San Leo (Pesaro): Torre di Cagliostro

torre_cagliostro1 Una delle torri quadrangolari malatestiane della Rocca di San Leo

San Leo si trova a circa 600 metri sul livello del mare, in posizione dominante sull' Urbinate e sul Montefeltro fino all'Adriatico.

Il primo insediamento fu probabilmente creato dagli Umbro-Sabelli, ai quali subentrarono i Romani che sul monte costruirono un tempio a Giove Feretrio, al quale si offrivano le spoglie dei nemici vinti in battaglia.

Si ritiene, infatti, che il console Marcello (III sec. a. C.) qui consacrasse a Giove le armi dei Galli da lui sconfitti, mentre dal nome del Monte Feretrio derivò quello di Montefeltro.

Nel IV sec. d. C. il luogo prese il nome da Leone, poi divenuto santo, in fuga - insieme con San Marino che si stabilì nell'omonima città - dalla Dalmazia, dove imperversavano le persecuzioni dei Cristiani volute da Diocleziano.

Nel 961-963 la cittadina fu persino capitale del Regno d'Italia creato da Berengario II, fino alla riconquista da parte di Ottone I, imperatore del Sacro Romano Impero. Ospitò Dante, che la ricorda nella Divina Commedia, e San Francesco che viveva nei dintorni in eremitaggio.

torre_cagliostro2 Un cunicolo della Rocca

Tra i monumenti di particolare interesse, oltre al Duomo romanico del 1173, si ammira la Rocca imprendibile all'apice di uno strapiombo.
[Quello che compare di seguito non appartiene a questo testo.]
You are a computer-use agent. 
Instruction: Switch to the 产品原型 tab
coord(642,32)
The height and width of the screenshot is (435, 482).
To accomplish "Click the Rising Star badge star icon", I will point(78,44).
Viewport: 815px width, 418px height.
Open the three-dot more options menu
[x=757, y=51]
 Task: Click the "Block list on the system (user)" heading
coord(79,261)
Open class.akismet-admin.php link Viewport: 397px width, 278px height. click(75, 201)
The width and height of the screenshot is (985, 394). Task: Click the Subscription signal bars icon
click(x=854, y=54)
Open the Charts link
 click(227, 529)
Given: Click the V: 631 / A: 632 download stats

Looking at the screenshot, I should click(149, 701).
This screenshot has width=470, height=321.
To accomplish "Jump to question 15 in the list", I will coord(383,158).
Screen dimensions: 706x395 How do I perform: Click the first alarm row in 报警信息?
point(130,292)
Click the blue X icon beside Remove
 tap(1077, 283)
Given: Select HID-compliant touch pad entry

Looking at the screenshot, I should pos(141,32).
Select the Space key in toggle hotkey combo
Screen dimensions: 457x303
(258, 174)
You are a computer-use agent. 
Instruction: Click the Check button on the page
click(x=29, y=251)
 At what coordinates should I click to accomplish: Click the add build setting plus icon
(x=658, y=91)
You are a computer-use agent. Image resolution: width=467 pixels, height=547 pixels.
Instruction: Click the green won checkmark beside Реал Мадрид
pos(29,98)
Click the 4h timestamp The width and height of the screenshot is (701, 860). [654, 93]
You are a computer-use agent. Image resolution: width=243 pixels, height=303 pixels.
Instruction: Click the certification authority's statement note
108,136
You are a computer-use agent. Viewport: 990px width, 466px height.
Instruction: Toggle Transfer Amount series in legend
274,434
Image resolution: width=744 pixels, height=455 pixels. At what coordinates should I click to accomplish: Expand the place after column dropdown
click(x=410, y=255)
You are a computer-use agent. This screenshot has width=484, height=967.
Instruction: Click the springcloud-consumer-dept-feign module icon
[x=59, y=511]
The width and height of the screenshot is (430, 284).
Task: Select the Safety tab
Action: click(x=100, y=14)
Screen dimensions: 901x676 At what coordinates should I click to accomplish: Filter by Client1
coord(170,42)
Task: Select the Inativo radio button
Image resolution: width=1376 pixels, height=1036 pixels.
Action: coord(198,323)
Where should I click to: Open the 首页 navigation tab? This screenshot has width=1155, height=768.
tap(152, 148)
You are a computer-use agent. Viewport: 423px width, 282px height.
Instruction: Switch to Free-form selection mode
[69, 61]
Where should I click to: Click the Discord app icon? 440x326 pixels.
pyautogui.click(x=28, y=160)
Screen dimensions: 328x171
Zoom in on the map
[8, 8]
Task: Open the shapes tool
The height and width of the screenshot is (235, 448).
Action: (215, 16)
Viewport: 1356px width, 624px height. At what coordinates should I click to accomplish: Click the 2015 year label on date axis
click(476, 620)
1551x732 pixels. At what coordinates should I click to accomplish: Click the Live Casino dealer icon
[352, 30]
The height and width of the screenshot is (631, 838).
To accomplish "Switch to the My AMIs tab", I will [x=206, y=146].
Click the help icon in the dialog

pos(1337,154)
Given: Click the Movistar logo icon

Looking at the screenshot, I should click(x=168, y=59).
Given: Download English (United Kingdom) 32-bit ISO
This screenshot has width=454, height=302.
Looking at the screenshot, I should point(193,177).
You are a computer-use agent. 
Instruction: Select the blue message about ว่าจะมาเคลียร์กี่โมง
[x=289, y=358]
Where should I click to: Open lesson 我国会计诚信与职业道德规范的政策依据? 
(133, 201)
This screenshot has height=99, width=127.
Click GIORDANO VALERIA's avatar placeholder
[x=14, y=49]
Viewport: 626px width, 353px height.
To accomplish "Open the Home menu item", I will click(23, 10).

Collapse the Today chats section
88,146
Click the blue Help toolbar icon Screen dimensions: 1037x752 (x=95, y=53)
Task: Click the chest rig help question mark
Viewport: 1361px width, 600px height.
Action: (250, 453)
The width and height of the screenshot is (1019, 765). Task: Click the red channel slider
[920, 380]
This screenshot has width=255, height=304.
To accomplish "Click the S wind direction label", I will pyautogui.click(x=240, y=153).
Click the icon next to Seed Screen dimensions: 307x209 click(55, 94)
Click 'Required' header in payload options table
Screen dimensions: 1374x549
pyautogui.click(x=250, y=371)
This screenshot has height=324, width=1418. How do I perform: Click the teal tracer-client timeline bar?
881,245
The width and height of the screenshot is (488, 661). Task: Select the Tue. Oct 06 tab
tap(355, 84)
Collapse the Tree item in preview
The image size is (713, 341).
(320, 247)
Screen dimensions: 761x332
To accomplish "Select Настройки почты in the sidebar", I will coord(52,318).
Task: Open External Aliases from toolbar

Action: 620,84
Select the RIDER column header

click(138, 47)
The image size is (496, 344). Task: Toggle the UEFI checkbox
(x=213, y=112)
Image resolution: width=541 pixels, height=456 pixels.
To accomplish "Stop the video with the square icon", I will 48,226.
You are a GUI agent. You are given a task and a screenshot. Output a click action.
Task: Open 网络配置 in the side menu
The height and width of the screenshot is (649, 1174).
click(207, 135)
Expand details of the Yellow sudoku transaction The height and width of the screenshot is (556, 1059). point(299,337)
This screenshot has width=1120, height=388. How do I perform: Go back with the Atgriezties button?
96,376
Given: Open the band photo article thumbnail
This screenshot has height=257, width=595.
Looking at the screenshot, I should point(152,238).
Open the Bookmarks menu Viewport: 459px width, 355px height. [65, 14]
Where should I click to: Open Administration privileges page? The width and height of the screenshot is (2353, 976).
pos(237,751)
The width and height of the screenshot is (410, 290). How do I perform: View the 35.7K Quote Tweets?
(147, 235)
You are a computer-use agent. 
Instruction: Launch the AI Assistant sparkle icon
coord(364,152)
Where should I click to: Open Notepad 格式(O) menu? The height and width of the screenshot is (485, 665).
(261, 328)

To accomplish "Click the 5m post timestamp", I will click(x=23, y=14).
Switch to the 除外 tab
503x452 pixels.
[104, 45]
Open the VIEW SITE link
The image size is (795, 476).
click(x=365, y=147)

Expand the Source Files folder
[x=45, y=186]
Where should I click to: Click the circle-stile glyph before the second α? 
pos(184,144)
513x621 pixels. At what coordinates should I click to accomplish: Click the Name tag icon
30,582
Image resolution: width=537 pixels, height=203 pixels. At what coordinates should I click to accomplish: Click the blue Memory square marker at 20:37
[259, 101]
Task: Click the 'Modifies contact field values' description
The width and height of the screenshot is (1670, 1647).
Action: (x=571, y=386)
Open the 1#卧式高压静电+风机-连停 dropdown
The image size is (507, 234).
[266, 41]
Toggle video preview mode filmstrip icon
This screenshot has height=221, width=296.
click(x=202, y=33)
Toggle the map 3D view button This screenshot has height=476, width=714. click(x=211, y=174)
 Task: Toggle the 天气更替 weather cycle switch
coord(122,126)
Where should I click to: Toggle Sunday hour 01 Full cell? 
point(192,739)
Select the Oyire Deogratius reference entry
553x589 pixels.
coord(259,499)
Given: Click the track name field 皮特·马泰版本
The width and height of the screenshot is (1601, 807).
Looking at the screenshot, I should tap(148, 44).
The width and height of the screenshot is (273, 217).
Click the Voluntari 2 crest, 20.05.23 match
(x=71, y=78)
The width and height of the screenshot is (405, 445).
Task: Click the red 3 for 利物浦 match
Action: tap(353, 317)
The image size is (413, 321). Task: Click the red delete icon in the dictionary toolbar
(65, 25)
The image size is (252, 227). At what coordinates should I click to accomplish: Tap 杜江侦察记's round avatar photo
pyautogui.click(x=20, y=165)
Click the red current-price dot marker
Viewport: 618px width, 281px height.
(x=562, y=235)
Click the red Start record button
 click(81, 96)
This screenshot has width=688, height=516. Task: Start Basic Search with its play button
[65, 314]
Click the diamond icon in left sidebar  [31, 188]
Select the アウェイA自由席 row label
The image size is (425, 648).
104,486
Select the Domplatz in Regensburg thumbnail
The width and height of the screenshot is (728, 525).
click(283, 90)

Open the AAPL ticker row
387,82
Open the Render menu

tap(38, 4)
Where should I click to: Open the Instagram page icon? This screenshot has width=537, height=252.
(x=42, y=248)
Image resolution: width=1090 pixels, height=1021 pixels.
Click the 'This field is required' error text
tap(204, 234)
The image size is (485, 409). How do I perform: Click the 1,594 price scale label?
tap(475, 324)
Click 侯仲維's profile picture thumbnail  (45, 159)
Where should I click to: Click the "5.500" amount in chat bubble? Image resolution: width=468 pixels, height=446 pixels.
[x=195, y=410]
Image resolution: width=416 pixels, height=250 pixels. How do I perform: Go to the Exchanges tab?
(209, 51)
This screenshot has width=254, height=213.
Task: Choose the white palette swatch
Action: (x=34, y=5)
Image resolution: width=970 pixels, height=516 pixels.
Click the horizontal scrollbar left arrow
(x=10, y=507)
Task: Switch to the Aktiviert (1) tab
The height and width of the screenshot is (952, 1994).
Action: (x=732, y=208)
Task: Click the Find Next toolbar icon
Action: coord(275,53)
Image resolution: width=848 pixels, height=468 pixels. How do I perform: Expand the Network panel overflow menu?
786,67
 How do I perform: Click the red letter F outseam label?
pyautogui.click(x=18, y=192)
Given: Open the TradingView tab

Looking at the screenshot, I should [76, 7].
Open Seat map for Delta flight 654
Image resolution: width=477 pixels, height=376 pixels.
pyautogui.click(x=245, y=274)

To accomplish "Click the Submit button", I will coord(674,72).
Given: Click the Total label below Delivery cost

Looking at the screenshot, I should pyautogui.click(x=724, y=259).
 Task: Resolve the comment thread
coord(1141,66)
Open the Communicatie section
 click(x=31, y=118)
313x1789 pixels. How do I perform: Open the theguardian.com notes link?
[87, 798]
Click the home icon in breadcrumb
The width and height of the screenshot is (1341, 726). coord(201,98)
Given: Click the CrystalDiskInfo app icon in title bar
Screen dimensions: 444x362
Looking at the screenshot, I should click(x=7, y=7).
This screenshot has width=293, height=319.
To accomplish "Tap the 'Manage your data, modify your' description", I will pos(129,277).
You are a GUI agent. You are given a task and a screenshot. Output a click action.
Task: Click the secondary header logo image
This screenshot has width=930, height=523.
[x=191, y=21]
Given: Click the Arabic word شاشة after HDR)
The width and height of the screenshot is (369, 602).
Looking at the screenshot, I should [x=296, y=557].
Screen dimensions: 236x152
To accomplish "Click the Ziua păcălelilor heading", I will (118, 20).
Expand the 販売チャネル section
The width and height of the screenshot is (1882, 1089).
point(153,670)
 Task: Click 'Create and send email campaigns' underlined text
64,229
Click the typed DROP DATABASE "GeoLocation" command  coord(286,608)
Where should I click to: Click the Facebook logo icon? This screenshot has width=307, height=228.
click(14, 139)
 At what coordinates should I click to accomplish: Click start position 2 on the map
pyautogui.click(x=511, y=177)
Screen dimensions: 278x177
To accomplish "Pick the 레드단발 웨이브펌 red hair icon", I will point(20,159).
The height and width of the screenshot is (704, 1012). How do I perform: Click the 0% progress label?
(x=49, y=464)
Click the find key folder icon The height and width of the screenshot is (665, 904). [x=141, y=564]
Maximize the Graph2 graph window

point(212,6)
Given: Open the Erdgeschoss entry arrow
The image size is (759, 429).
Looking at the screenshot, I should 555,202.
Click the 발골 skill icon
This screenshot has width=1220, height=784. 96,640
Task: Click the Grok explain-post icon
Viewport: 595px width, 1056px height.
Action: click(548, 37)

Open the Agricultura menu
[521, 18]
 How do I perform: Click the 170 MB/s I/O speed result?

Il primitivo nucleo altomedioevale fu ampliato tra il XIII e il XIV secolo, quando i Malatesta riuscirono a sottrarre San Leo ai Montefeltro, con l'aggiunta di torri quadrangolari a difesa del mastio medievale; e fu definitivamente trasformato in fortezza tra le più ammirate e inespugnabili dell'epoca, nel 1479, presumibilmente dall’architetto senese Francesco di Giorgio Martini.

Adibita a prigione, tra gli "ospiti" più famosi della Rocca si ricorda Giuseppe Balsamo, noto come Conte di Cagliostro, che vi morì dopo quattro anni di prigionia, nel 1795.

Nato a Palermo nel 1743, era questi un avventuriero, sedicente taumaturgo, alchimista e veggente, nonché comprovato falsario.

Fu ospite delle Corti d'Europa e avvinse i Potenti, tra cui l'imperatrice Caterina di Russia, con il suo ipnotico carisma.

Espulso dalla Francia, si stabilì a Roma, proclamandosi "Gran Copto di rito egizio", ma fu denunciato dalla moglie e condannato a morte dal Tribunale ecclesiastico per stregoneria. Prima rinchiuso in Castel Sant'Angelo, fu poi sepolto vivo nella Rocca di San Leo.